You don’t get answers if you don’t ask questions. I know it can feel weird to raise your hand during every class, but do it anyway. As a former high school teacher, I can tell you that teachers love when students ask questions! Seriously, though. The worst thing you can do when taking hard classes is to not ask questions and to sit silently in painful confusion. 

Here are some types of questions you can ask when you’re confused:

  • Clarification questions: Could you please explain that again, or maybe differently?
  • Example questions: Could you please give us another example?
  • Repeat questions: Could you please say that again? I missed it the first time.
  • Explanation questions: Could you please explain that a little more? 

10. Be resourceful 

The further along in school you are, the more you’re expected to figure things out on your own. When you get stuck on something, you’re expected to be resourceful and find a solution. This is true for taking hard courses as well: if you’re in college and the content is challenging, the professor is certainly there to help, but they’re going to expect that you attempted to solve the issue independently first. 

Here are some examples of being resourceful:

  1. Googling what you don’t know
  2. Watching YouTube videos to clarify confusing concepts
  3. Asking peers for help
  4. Answering textbook questions even when you haven’t been assigned to
  5. Additionally, here are my best strategies for figuring things out, especially when those “things” are really hard.

Three final tips for taking hard classes

In addition to the 10 tips above, here are a few more points to consider:

  1. If all of your classes are overwhelmingly challenging, then it might be a matter of quantity.
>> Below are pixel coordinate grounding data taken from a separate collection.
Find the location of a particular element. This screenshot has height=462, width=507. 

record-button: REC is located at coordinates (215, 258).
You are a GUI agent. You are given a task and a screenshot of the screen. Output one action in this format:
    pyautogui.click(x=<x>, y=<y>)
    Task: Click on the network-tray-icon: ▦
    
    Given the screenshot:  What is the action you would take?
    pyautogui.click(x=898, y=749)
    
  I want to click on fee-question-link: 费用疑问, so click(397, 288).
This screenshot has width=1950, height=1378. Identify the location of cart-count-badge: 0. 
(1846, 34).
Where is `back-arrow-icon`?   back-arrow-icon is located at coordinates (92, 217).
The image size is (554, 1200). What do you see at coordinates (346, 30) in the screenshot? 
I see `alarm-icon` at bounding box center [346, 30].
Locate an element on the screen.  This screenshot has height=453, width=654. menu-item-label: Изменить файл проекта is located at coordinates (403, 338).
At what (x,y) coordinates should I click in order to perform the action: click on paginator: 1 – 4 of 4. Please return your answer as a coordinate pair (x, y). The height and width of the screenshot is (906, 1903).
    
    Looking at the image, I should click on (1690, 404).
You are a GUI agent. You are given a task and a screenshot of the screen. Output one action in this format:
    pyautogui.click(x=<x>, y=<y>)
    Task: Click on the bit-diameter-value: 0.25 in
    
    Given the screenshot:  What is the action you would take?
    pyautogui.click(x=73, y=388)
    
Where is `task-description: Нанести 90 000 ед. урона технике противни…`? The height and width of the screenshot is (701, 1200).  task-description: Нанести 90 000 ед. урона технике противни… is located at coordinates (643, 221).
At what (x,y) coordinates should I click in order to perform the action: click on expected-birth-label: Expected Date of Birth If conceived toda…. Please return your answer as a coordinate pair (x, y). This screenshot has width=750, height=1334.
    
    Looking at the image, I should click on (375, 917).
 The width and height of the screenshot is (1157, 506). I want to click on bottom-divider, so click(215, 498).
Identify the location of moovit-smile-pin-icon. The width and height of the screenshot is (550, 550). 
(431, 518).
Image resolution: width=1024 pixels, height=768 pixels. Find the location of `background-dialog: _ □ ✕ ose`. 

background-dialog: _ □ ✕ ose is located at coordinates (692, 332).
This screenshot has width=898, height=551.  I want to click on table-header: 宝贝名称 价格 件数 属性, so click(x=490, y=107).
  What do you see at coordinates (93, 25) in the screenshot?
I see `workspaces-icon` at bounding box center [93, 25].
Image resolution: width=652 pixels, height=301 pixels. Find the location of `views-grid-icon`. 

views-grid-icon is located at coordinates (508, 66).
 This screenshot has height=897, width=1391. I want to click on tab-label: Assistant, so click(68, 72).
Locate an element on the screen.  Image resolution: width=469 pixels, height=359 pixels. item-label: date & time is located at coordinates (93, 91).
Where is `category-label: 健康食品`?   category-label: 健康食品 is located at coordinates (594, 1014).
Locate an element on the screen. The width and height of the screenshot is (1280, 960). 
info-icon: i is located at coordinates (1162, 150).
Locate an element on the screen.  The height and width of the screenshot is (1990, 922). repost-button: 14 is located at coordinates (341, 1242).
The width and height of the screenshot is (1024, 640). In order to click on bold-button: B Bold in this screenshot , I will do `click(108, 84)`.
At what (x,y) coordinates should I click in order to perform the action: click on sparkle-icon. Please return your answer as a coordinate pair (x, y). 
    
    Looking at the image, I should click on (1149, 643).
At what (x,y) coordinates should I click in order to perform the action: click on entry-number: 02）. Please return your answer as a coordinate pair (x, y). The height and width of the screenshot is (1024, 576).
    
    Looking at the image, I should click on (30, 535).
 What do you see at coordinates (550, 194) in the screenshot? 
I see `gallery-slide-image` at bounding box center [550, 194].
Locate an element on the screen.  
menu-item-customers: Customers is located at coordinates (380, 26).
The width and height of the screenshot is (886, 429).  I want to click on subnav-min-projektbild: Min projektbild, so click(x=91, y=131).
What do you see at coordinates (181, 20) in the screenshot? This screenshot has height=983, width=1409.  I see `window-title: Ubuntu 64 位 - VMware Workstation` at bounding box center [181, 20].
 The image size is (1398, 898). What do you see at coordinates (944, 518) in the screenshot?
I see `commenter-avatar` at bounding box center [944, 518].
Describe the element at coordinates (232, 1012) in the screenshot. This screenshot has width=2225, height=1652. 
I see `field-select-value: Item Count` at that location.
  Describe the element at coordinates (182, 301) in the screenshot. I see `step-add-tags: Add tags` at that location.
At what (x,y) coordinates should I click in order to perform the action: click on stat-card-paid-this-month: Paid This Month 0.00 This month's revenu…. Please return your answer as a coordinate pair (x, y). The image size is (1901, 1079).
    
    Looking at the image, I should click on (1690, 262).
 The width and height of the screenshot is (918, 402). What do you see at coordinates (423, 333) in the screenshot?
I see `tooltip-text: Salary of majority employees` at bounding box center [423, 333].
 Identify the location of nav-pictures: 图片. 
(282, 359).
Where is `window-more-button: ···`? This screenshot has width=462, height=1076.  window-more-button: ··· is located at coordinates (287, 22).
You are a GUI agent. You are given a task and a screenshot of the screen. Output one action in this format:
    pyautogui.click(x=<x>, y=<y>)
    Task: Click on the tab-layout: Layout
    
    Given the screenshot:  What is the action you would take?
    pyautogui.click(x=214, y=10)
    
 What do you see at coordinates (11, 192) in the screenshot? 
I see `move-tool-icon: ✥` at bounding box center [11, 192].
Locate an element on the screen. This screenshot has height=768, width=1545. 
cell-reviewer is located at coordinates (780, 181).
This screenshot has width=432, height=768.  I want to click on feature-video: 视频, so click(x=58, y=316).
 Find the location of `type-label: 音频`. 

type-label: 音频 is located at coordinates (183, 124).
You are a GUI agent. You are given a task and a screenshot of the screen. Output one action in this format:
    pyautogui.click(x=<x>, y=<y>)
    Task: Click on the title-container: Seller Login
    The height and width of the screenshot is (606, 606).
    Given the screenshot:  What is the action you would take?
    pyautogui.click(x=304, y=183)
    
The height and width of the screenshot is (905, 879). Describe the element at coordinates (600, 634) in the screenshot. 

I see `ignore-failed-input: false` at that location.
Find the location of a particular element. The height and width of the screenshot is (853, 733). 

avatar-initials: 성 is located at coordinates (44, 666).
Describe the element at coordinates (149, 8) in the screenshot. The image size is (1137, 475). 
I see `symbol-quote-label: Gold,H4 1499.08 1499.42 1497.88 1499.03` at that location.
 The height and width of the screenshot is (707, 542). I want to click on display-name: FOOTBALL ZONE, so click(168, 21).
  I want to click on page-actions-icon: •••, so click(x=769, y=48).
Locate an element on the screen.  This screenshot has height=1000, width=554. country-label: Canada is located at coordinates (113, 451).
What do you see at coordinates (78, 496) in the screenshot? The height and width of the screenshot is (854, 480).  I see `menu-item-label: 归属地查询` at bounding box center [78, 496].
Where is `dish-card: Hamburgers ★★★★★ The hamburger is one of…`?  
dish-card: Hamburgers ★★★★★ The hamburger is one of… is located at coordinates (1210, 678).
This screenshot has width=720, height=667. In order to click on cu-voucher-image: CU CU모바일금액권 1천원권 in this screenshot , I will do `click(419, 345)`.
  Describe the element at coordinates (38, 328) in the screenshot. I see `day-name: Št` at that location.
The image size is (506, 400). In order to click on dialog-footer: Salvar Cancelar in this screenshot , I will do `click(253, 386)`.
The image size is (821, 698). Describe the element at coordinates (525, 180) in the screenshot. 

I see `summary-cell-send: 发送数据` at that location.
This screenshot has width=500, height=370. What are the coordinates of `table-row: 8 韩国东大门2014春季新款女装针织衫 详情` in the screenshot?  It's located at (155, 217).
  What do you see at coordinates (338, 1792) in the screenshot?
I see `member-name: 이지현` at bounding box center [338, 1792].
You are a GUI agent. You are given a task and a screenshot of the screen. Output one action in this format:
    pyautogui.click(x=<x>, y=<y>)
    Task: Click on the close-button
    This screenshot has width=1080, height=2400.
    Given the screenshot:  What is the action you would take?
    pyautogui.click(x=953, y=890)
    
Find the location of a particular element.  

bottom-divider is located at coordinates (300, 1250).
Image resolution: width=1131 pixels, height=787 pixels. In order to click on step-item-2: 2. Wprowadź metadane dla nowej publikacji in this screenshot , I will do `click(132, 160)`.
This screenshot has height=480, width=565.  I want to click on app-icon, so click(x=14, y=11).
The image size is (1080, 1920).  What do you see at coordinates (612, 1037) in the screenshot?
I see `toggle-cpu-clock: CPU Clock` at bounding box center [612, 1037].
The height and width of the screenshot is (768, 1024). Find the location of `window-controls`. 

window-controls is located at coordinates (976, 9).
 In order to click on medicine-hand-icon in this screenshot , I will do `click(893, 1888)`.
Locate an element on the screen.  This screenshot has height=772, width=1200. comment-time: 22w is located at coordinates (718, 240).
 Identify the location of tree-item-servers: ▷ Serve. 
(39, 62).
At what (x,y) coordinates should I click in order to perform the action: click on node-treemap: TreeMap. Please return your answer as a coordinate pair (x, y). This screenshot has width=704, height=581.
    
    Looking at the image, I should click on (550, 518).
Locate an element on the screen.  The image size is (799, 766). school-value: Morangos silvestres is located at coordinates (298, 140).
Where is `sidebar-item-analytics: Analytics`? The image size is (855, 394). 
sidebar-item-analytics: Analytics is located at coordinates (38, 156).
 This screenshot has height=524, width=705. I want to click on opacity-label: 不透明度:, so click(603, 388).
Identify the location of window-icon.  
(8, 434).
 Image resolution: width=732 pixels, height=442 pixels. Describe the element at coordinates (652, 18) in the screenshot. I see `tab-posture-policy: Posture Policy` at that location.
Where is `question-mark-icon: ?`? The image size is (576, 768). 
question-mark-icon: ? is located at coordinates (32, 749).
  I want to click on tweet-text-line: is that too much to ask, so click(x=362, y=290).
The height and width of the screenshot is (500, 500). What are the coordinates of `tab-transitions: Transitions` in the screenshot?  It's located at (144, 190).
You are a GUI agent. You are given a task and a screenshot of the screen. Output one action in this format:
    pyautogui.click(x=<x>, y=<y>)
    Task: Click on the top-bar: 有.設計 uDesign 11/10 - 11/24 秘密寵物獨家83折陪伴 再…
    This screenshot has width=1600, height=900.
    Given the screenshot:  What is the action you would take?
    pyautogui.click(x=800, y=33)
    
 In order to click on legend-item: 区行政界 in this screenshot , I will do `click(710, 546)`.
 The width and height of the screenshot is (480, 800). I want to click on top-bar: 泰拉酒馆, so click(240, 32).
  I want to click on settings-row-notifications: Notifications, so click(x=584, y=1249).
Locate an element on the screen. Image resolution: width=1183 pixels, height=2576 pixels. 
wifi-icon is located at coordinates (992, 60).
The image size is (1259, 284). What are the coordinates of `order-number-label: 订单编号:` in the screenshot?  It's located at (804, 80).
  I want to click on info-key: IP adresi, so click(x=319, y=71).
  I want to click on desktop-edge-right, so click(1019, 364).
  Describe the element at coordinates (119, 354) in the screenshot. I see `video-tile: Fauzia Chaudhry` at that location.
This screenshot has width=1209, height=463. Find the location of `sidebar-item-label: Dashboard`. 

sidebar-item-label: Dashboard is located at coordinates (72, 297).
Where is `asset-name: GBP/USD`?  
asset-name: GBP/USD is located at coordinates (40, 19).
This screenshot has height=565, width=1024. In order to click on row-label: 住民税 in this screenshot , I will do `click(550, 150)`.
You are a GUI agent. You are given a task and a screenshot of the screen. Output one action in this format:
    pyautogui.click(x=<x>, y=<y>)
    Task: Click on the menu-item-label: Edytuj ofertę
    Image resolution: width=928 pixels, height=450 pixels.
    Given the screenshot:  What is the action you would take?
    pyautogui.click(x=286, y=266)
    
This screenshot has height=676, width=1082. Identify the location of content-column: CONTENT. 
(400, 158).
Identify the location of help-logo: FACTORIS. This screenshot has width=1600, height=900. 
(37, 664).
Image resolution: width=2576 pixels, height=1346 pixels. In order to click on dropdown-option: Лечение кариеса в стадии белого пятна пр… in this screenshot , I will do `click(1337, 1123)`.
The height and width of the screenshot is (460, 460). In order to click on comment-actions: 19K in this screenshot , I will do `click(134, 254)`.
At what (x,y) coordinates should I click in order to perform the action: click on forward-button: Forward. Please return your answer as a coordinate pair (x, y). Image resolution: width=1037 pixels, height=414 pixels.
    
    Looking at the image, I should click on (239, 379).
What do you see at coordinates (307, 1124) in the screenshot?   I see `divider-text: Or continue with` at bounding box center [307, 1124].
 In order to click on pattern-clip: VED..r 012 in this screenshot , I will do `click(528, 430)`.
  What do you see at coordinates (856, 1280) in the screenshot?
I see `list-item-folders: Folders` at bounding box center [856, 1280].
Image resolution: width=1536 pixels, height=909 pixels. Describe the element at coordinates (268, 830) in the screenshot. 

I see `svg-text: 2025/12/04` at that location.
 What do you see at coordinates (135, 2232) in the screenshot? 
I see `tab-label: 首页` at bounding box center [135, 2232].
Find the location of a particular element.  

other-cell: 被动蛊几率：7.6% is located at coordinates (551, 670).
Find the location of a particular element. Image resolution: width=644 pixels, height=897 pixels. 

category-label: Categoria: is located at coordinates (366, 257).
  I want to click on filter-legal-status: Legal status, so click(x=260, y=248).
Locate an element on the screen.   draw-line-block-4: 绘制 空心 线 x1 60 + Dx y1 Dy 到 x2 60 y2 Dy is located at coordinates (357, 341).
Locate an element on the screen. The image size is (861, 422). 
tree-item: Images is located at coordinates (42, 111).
In other words, are you taking too many challenging courses, which is in fact making them ALL seem hard? 
  2. If you’re doing everything possible to succeed in a class, but you’re still not succeeding, you might consider dropping down a level. There’s no shame in dropping down a level when you’re mental health is at stake.
  3. Always consider the timing of hard courses. If you play a fall sport, maybe save your hard class until spring semester. If you have a spring job, take your hard class first semester. One of the things that can make classes seem harder than they are is all the other stuff we have going on in our lives outside the course itself.